By: Ana Majavu
The government’s Renewable Energy Masterplan draft says a “transformation fund” must be established to finance SMMEs that want to make and sell solar power components and ensure that they take up places in the supply chains of big renewable energy corporations. So far, most of the parts needed for renewable energy systems have been imported, leaving larger companies with the job of installing solar and wind systems and very little opportunity for SMMEs to get involved in what is sure to become a huge industry.
The master plan, which aims to set up an inclusive economic environment in the renewable energy sector by 2030, concedes that efforts by the government to involve SMMEs in manufacturing renewable energy components “remain insufficient”. “Local suppliers in the renewable energy and storage value chain face a number of finance-related challenges.
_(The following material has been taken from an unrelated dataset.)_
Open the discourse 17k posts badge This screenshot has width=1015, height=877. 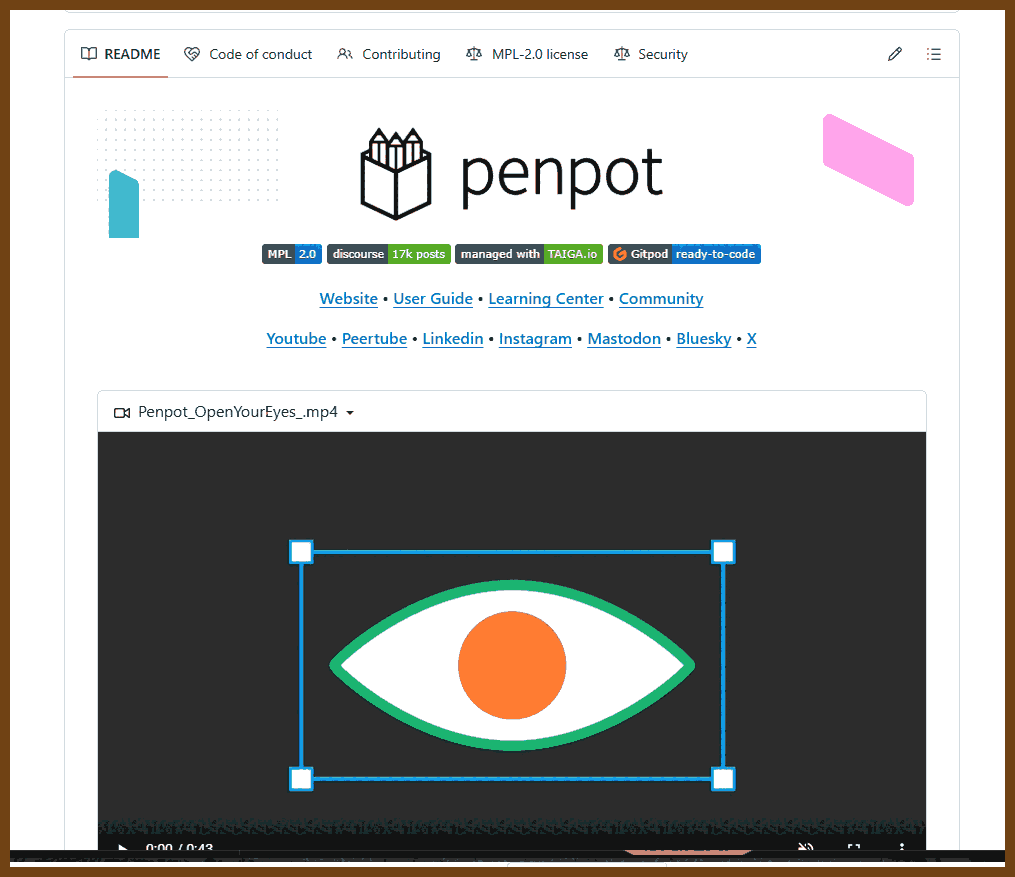pyautogui.click(x=389, y=254)
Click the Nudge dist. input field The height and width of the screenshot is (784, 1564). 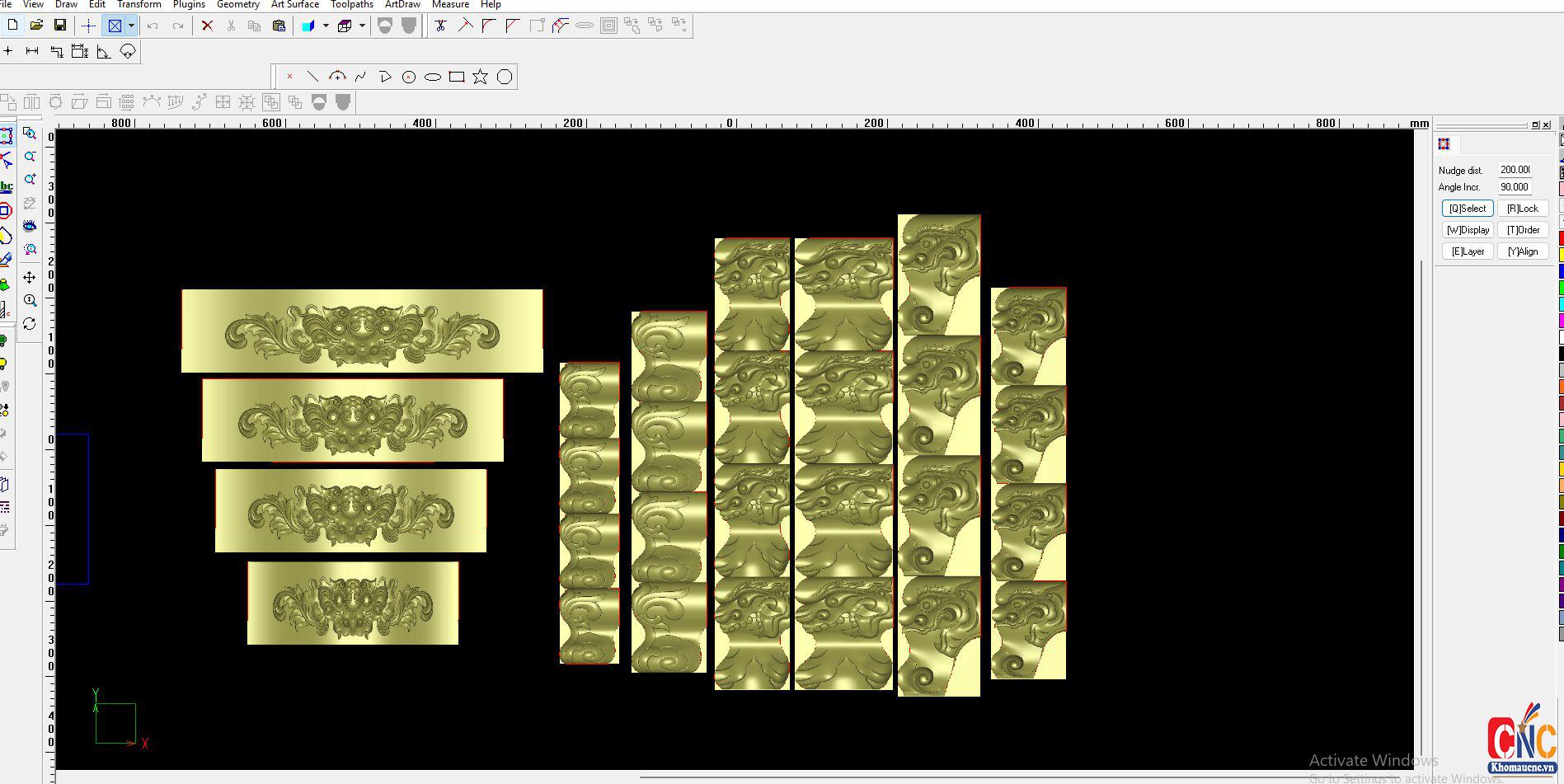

A dedicated fund targeting new entrants and emerging suppliers is required to support their growth,” it says.
The proposed transformation fund will provide SMMEs with finance, pay for any warranties or guarantees that small renewable energy businesses need to operate, and subsidise competitive rates for factory investment capital. The plan has a strong focus on the local manufacture of all the parts needed to set up renewable energy systems and the large-scale batteries which store solar power. Localising the industry “opens the door for both demand- and supply-side opportunities” for SMMEs in industrial supply chains, the plan says.
But it is not clear exactly how much new money the proposed transformation fund will direct towards SMMEs – or if most of the money will be sourced from existing, already oversubscribed funds managed by the Department of Small Business Development. The master plan says the fund “will aim to catalyse existing (and additional) funding streams in the sector”.
But at least some of the benefits to SMMEs will be directed in the form of incentives from the Department of Trade, Industry and Competition (DTIC) towards large companies who “support, nurture and develop the capacity of SMMEs within their supply chain”. The plan is also the latest government document to promise support for SMMEs who want to install renewable energy systems to keep their businesses going. It says the R1.3 billion Energy Resilience Scheme announced by DTIC in March this year will be up and running within one year, ready to offer grants to rural and township SMMEs who want to install solar systems.
There will also be a dedicated SMME Energy Relief Fund Mechanism and SMME Energy Security Fund to help equip struggling SMMEs with solar power. Within a year of launching, it has vowed that the government will set up renewable energy storage in industrial parks. But most SMMEs are based outside of these parks. The plan has been released for public consultation, with comments due by 31 July.